Silver nitrate, like the nitrates of the alkalis, does not contain any water of crystallisation. Moreover the other salts of silver almost always separate out without any water of crystallisation. The silver salts are further characterised by the fact that they give neither basic nor acid salts, owing to which the formation of silver salts generally forms the means of determining the true composition of acids—thus, to any acid H_nX there corresponds a salt Ag_nX—for instance, Ag₃PO₄ (Chapter XIX., Note [15]).

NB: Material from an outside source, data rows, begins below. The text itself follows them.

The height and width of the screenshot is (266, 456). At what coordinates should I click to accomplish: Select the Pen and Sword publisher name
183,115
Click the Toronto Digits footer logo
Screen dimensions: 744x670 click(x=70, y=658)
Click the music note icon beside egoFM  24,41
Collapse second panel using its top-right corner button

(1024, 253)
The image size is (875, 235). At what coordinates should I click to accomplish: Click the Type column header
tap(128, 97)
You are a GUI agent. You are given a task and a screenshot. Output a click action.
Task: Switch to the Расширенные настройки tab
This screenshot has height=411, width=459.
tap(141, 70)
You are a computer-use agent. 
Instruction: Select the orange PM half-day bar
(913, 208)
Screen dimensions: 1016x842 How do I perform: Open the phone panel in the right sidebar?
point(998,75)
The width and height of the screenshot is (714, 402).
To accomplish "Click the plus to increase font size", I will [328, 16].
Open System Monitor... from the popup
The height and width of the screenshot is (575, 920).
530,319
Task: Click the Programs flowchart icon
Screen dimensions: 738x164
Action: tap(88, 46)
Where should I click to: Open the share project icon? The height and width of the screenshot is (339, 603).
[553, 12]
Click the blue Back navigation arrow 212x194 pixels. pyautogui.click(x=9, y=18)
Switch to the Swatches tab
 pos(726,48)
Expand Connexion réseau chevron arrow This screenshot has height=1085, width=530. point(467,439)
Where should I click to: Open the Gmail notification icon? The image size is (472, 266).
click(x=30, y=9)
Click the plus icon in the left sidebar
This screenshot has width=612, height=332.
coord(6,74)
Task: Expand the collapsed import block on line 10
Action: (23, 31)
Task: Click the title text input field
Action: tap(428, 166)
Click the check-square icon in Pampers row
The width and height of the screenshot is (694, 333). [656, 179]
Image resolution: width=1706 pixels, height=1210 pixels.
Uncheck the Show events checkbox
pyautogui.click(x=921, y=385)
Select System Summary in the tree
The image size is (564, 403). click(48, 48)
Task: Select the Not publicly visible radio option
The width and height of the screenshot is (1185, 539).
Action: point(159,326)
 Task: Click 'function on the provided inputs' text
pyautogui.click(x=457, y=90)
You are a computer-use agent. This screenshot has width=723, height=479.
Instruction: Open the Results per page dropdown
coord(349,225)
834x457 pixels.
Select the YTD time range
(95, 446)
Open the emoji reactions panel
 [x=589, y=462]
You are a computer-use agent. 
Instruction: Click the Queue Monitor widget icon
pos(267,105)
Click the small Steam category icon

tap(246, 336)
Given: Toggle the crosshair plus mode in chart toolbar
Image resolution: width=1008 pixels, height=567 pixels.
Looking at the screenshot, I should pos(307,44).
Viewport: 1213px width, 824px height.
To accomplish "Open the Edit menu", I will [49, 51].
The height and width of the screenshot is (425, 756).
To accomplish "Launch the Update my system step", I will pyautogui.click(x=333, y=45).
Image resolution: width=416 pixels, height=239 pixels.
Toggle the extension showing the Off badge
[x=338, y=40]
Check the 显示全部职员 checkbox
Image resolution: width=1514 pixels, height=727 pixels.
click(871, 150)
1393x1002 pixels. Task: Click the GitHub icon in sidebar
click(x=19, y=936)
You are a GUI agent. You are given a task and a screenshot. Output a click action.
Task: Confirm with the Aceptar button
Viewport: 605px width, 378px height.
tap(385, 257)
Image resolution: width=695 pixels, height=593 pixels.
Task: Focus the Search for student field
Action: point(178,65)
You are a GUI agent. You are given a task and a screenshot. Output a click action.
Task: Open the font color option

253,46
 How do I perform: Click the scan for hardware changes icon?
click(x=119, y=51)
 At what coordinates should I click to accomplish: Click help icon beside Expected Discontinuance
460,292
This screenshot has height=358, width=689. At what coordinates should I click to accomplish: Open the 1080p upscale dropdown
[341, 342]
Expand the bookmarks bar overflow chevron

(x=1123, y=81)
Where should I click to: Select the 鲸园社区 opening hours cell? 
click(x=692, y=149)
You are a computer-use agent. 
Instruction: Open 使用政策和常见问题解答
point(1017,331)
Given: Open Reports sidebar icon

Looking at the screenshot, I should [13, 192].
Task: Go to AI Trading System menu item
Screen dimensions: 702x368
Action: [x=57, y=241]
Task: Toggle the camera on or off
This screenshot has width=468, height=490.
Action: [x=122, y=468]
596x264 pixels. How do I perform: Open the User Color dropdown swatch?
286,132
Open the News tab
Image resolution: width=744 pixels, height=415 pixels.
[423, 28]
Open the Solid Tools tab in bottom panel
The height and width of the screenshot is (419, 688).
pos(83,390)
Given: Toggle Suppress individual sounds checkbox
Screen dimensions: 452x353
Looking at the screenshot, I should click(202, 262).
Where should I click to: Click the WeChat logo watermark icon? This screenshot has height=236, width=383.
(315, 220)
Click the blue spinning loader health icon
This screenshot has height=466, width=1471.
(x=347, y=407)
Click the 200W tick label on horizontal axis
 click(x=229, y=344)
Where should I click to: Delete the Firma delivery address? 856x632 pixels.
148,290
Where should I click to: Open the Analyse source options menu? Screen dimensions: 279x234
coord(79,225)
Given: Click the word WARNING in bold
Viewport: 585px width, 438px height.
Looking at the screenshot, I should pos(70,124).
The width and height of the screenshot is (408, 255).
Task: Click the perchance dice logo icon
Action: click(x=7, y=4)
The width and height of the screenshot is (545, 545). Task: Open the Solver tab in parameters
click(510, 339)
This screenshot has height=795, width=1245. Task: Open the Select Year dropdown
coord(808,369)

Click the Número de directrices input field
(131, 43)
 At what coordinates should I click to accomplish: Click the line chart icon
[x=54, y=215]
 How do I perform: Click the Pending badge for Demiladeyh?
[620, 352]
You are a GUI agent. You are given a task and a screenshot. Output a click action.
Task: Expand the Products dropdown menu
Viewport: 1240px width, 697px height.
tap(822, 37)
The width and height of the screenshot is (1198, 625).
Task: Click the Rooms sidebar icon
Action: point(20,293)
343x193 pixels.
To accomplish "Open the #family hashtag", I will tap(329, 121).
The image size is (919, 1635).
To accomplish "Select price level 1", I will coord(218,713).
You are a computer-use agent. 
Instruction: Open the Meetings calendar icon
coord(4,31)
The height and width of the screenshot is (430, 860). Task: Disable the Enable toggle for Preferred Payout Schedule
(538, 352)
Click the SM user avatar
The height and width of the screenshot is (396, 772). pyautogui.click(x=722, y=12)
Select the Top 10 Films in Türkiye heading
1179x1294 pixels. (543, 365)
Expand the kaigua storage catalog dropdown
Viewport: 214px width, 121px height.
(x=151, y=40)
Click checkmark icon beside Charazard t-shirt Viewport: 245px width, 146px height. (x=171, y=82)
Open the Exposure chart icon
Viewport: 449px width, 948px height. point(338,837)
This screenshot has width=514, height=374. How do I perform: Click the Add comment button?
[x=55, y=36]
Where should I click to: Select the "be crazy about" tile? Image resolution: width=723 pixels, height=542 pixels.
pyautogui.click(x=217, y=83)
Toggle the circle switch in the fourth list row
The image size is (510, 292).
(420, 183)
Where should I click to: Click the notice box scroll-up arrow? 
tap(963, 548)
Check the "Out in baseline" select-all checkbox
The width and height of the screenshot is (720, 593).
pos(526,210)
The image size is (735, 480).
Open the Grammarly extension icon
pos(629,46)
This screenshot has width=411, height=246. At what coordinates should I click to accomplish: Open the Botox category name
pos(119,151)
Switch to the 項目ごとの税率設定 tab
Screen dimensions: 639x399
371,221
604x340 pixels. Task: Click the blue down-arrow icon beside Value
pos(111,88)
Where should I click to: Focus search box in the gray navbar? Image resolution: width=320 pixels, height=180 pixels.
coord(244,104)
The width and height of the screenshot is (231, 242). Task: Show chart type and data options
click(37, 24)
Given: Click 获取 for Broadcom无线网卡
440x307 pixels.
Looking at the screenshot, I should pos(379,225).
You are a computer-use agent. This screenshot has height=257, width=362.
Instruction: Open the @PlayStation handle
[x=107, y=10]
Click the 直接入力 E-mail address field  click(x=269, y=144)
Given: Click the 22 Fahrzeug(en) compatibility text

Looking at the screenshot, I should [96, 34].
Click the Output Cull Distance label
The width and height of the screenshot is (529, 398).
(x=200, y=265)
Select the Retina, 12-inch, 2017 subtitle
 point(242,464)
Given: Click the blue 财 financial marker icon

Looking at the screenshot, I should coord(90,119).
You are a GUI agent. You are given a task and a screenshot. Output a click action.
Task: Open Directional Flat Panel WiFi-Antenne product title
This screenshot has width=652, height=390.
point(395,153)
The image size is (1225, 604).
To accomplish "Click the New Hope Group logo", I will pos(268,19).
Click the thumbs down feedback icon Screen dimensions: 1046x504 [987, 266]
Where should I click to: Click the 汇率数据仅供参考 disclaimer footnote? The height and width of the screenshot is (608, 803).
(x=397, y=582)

Silver gives insoluble and exceedingly stable compounds with the halogens. They are obtained by double decomposition with great facility whenever a silver salt comes in contact with halogen salts. Solutions of nitrate, sulphate, and all other kindred salts of silver give a precipitate of silver chloride or iodide in solutions of chlorides and iodides and of the halogen acids, because the halogen salts of silver are insoluble both in water[23] and in other acids. Silver chloride, AgCl, is then obtained as a white flocculent precipitate, silver bromide forms a yellowish precipitate, and silver iodide has a very distinct yellow colour. These halogen compounds sometimes occur in nature; they are formed by a dry method—by the action of halogen compounds on silver compounds, especially under the influence of heat. Silver chloride easily fuses at 451° on cooling from a molten state; it forms a somewhat soft horn-like mass which can be cut with a knife and is known as horn silver. It volatilises at a higher temperature. Its ammoniacal solution, on the evaporation of the ammonia, deposits crystalline chloride of silver, in octahedra. Bromide and iodide of silver also appear in forms of the regular system, so that in this respect the halogen salts of silver resemble the halogen salts of the alkali metals.[24]